Sternly Deb removed husband, child and garden by the dream-scruff of their dream-necks,—she sought for some delicate means to enlighten Blair Stevenson of her willingness to—to——
Self-communion slurred over the verbal expression of good—or bad—intent. For it refused to present itself with more elegance than “to go the whole hog”—and such blatant slang did not associate itself readily with Blair’s personality.
“To fulfil my womanhood,”—but that sounded priggish. “To tread the primrose path” was affectation. “To take a lover” was the final selection—but still imperfect. She chose it for the sake of the word “lover” which still hummed to her on that deep sonorous note of wind along the wires ... “lover.”
Meanwhile, her watchfulness lay in ambush for that splendid flare of passion which was to be her impetus and justification. She had a passionate temperament.... How could it be otherwise, with those eyelids and that mouth? Men and women alike had accused her of hot Eastern blood; insisted upon it; warned her, laughing or in envy, of the penalties. She accepted this established version of herself in an unquestioning spirit.
“Child, you’d lead a man to hell!” a victim had once foretold. Now she waited for a man to lead her to hell. She could at least be assured that Blair Stevenson would instinctively and unostentatiously choose quite the least travelled and the most refined and expensive route thither. He was that kind of man; with a reputation, but not a vulgar one, for success with women. Deb, seeking to express crudely the sense he aroused of having dipped to her class from that elusive class which lies midway between the upper middle-class and the aristocracy, told herself in confidence that he made her feel not unlike a housemaid being took notice of by one of the quality. Hitherto, most of the men with whom she had come in contact, could be tabulated as solid business or professional—like Samson or her own father; or else urged by the prevalent rebellion to type, into the artist or vagabond pose—like Cliffe Kennedy.
Blair Stevenson was of such excellent family that he never mentioned his family; probably most of it was extinct, and the rest knew better than to encircle him save at a distance. He had travelled extensively both in cities and in the wilds, so that he combined cosmopolitan ease with the British knack of being able to cope with emergencies. Although he was not much more than thirty-five, the Foreign Office had already recognized his perfect tact and suavity, combined with knowledge of languages, to be extremely useful to them; so that he was accounted one of those mysterious beings “in the know”; “behind the scenes”; one of the men who “pulled strings.”... He had been entrusted with a rather tricky mission to the Balkans, prior to his present leave. His natural appendages and equipments one would assume to be a faithful valet in his town chambers, a faithful maître d’hotel in every capital, and a faithful mistress no one knows where; because Stevenson, though ardent, was discreet where women were concerned; but certainly the carriage of her head proclaimed her exquisite breeding, and she cost him a great deal of money....

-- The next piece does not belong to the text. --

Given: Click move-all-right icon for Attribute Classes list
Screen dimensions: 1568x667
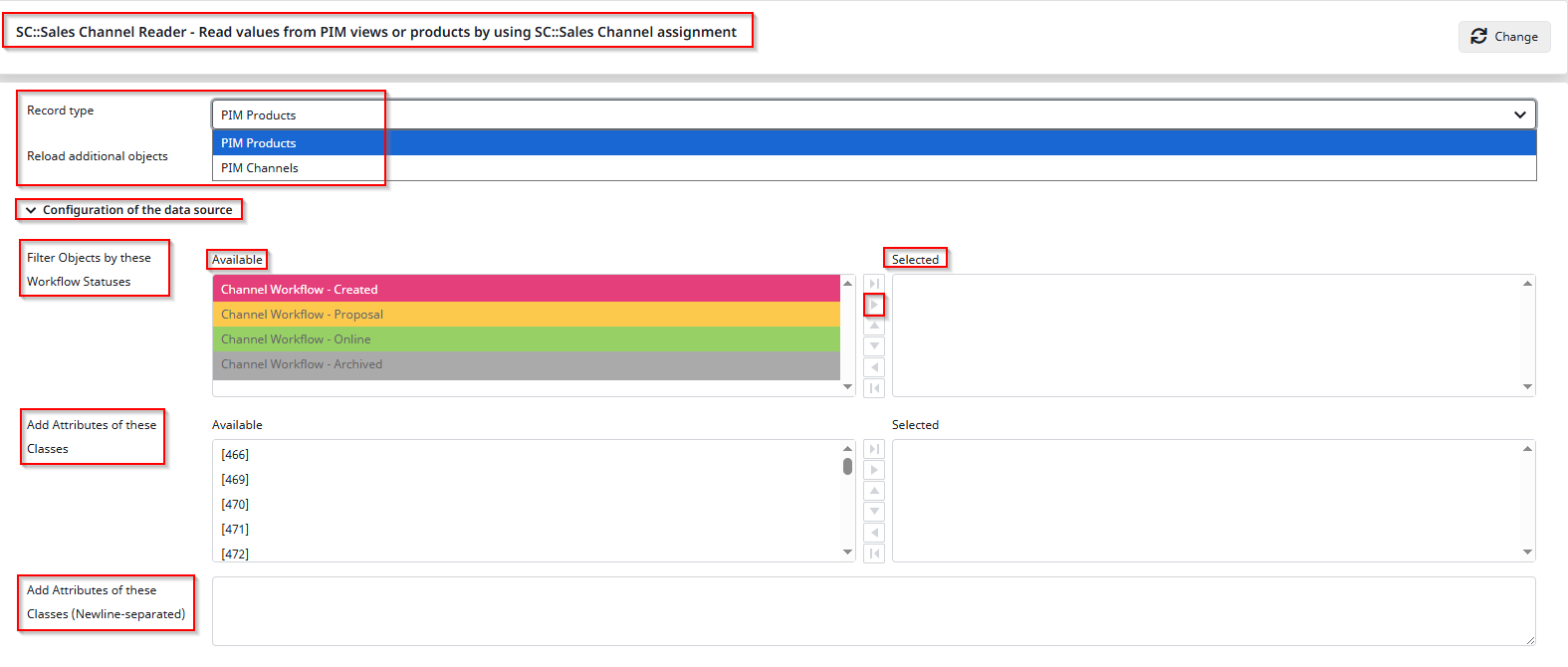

And all this about him, speculative and positive, did not quite convey why Deb was not always sure (metaphorically) how to use her knives and forks in his presence. Easy to make mistakes—tiny, silly mistakes of conduct or subtlety—and read in his eyes a dawning recognition that she was not quite “it” after all, or his amusement perhaps at her quaint lapses from sophistication: “Am I an amateur compared with what he’s accustomed to?” Then angrily: “Oh, he swanks, and I’m a snob!” which was inaccurate. He took “form” for granted, and she was shaky about it. Blair Stevenson could be relied on for good manners; not so much the surface good manners connected with the graceful opening of doors for the lady’s exit, but the more fundamental good manners which broke a heart as a heart would most wish to be broken.
IV
“I’ve waited long enough,” said Deb.